# SOURCE TEXT
-- START --
# Faulty Wireless Card?



## Fizban (Jul 23, 2013)

I just got a new laptop, and it's wireless works, but it seems to have a very, very, short range.

I've had three previous laptops and they were all fine, but this one seems to choke as soon as I get more than 50 or so feet from my router.

The wireless card on it is a Qualcomm Atheros AR956x Wireless Network Adapter.

Here's two speedtest results, one from my bedroom, the other from the room the router is located in.

Bedroom:







Room with the router:






There anything I should try that might fix the issue, or just send it back?


----------



## jsfitz54 (Jul 23, 2013)

So it's new... Have you downloaded all the updates???

http://support.toshiba.com/support/driversResults?freeText=1200006293

Any Bios updates?


----------



## Fizban (Jul 23, 2013)

jsfitz54 said:


> So it's new... Have you downloaded all the updates???
> 
> http://support.toshiba.com/support/driversResults?freeText=1200006293
> 
> Any Bios updates?



I haven't updated the bios.

I have the Atheros driver which is listed there as well.


----------



## jsfitz54 (Jul 23, 2013)

The Intel card is "Optional" per specs. Perhaps a phone call to support is in order and if not a return.

http://support.toshiba.com/support/staticContentDetail?contentId=4001833&isFromTOCLink=false

You may want to check if the antenna wires did not come off in shipping.


----------



## Fizban (Jul 23, 2013)

Bleh, they're completely useless. Their solution is to proclaim it isn't hardware related because if it was it wouldn't connect at all, and to charge me to "fix" it via remote access (which entails paying for a year of software related tech support, which I'd absolutely never use).
-- END --
# GIVEN DATA
-- START --
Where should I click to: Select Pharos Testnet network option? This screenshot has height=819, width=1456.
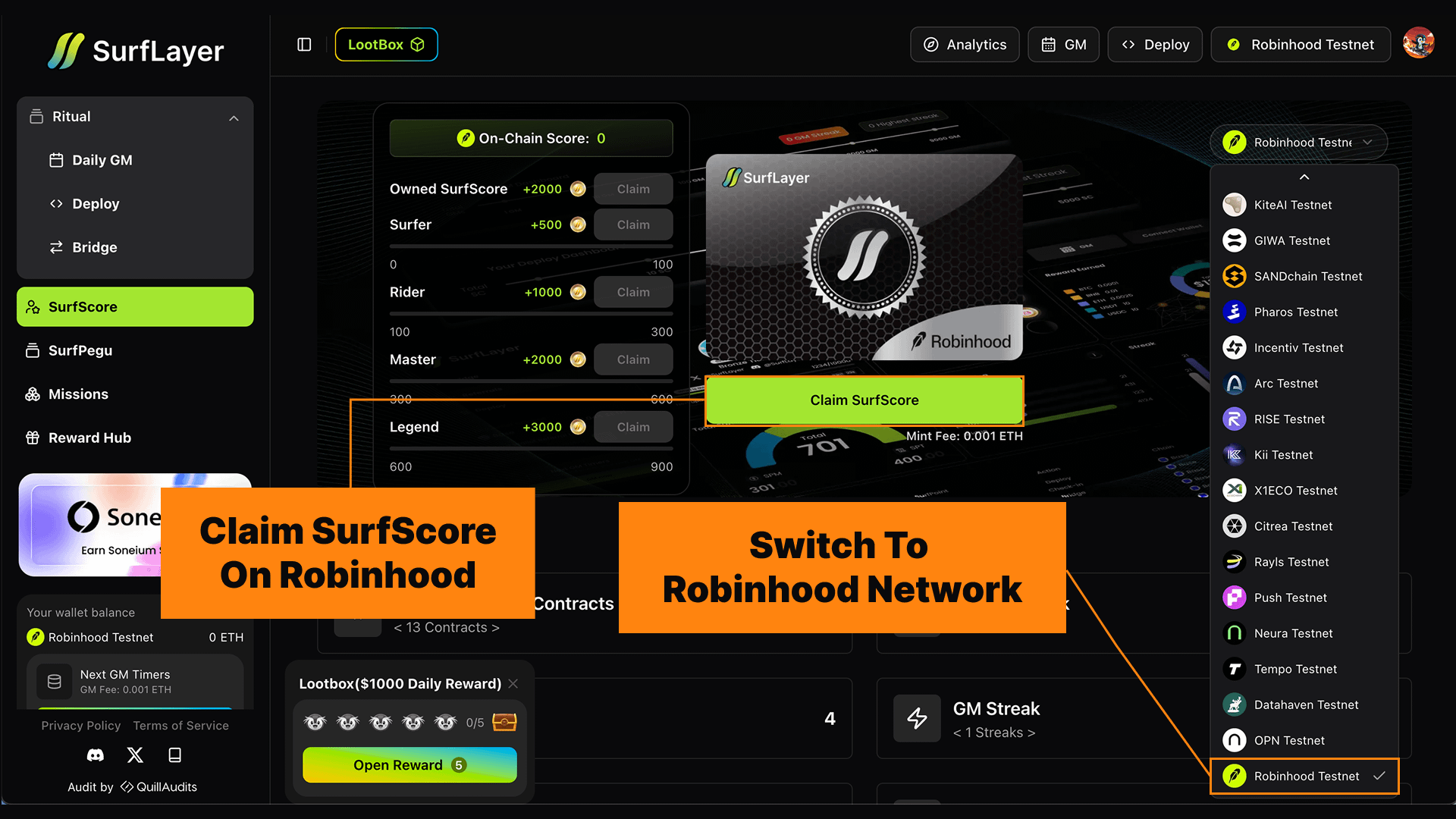tap(1295, 312)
-- END --
# JOB
Extend the forum thread about the new laptop's short-range wireless card, picking up after its final post.

# RESULT
Possible that a better router would fix the issue, but that seems a shitty option as well considering that my 4 year old ASUS laptop operates fine at this range with the same router.


----------



## jsfitz54 (Jul 23, 2013)

There were multiple Atheros driver updates... try the others.

Also, from device manager uninstall adapter and reboot to let Windows reinstall.  W8 has had many complaints for compatibility issues but perhaps W8's native drivers would work better over the Atheros/Toshiba ones.


ALSO, look at:  http://www.station-drivers.com/page/atheros_wireless.htm


http://www.official-drivers.com/downloadcenter/atheros-drivers/


----------



## Fizban (Jul 23, 2013)

Tried letting windows detect and install, same driver as before.

Checked those two sites you listed, and neither lists the model I have.


----------



## Fizban (Jul 23, 2013)

They decided it's not faulty, and to just have me refund it.

Debating whether to even give them another shot and reorder with the more expensive wireless card this time, or just shop elsewhere. Originally ordered from them because the price was better than alternate options, and they had financing, but newegg has financing as well.

I suppose despite being a hassle to deal with they didn't try and screw me over though at least, they're paying for return shipping, and there's no restocking fee.


----------



## SimpleTECH (Jul 23, 2013)

Fizban said:


> Tried letting windows detect and install, same driver as before.
> 
> Checked those two sites you listed, and neither lists the model I have.



Try 10.0.0.251 jsfitz54 listed.  It's supported.



> ATHR.DeviceDesc.956x = "Qualcomm Atheros AR956x Wireless Network Adapter"
> ATHR.DeviceDesc.T956x = "Atheros AR956x Wireless Network Adapter"
> ATHR.DeviceDesc.E068105B = "Qualcomm Atheros AR956x Wireless Network Adapter"
> ATHR.DeviceDesc.302617AA = "Qualcomm Atheros AR956x Wireless Network Adapter"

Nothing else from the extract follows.